→ **GIVEN PROBLEM**
Copy the entries below, swapping each "Instruction" for "Command" and leaving everything else unchanged.

begin

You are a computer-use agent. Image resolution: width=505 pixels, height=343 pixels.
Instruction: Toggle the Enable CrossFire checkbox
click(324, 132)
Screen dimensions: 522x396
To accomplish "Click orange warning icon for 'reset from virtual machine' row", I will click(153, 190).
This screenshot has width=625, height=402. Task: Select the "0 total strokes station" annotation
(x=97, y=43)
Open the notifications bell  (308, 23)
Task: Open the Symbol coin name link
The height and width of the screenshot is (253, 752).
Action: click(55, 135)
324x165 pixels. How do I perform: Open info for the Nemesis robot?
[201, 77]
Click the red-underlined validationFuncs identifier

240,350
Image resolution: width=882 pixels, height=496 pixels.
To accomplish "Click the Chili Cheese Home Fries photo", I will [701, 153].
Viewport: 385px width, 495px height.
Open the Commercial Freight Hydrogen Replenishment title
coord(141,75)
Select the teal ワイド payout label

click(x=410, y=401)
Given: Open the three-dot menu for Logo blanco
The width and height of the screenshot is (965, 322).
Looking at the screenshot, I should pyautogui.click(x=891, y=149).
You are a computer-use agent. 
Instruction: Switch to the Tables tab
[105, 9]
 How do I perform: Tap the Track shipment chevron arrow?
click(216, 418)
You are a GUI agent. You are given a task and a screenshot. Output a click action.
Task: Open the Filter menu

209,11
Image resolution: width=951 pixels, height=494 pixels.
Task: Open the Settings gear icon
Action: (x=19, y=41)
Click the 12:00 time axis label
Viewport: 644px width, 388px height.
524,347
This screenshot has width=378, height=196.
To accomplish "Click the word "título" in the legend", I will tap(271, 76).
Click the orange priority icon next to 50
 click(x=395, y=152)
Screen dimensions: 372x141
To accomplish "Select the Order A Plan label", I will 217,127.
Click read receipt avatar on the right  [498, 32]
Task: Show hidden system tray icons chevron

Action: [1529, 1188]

end

→ **COMPLETED EXERCISE**
You are a computer-use agent. Image resolution: width=505 pixels, height=343 pixels.
Command: Toggle the Enable CrossFire checkbox
click(324, 132)
Screen dimensions: 522x396
To accomplish "Click orange warning icon for 'reset from virtual machine' row", I will click(153, 190).
This screenshot has width=625, height=402. Task: Select the "0 total strokes station" annotation
(x=97, y=43)
Open the notifications bell  (308, 23)
Task: Open the Symbol coin name link
The height and width of the screenshot is (253, 752).
Action: click(55, 135)
324x165 pixels. How do I perform: Open info for the Nemesis robot?
[201, 77]
Click the red-underlined validationFuncs identifier

240,350
Image resolution: width=882 pixels, height=496 pixels.
To accomplish "Click the Chili Cheese Home Fries photo", I will [701, 153].
Viewport: 385px width, 495px height.
Open the Commercial Freight Hydrogen Replenishment title
coord(141,75)
Select the teal ワイド payout label

click(x=410, y=401)
Given: Open the three-dot menu for Logo blanco
The width and height of the screenshot is (965, 322).
Looking at the screenshot, I should pyautogui.click(x=891, y=149).
You are a computer-use agent. 
Command: Switch to the Tables tab
[105, 9]
 How do I perform: Tap the Track shipment chevron arrow?
click(216, 418)
You are a GUI agent. You are given a task and a screenshot. Output a click action.
Task: Open the Filter menu

209,11
Image resolution: width=951 pixels, height=494 pixels.
Task: Open the Settings gear icon
Action: (x=19, y=41)
Click the 12:00 time axis label
Viewport: 644px width, 388px height.
524,347
This screenshot has width=378, height=196.
To accomplish "Click the word "título" in the legend", I will tap(271, 76).
Click the orange priority icon next to 50
 click(x=395, y=152)
Screen dimensions: 372x141
To accomplish "Select the Order A Plan label", I will 217,127.
Click read receipt avatar on the right  [498, 32]
Task: Show hidden system tray icons chevron

Action: [1529, 1188]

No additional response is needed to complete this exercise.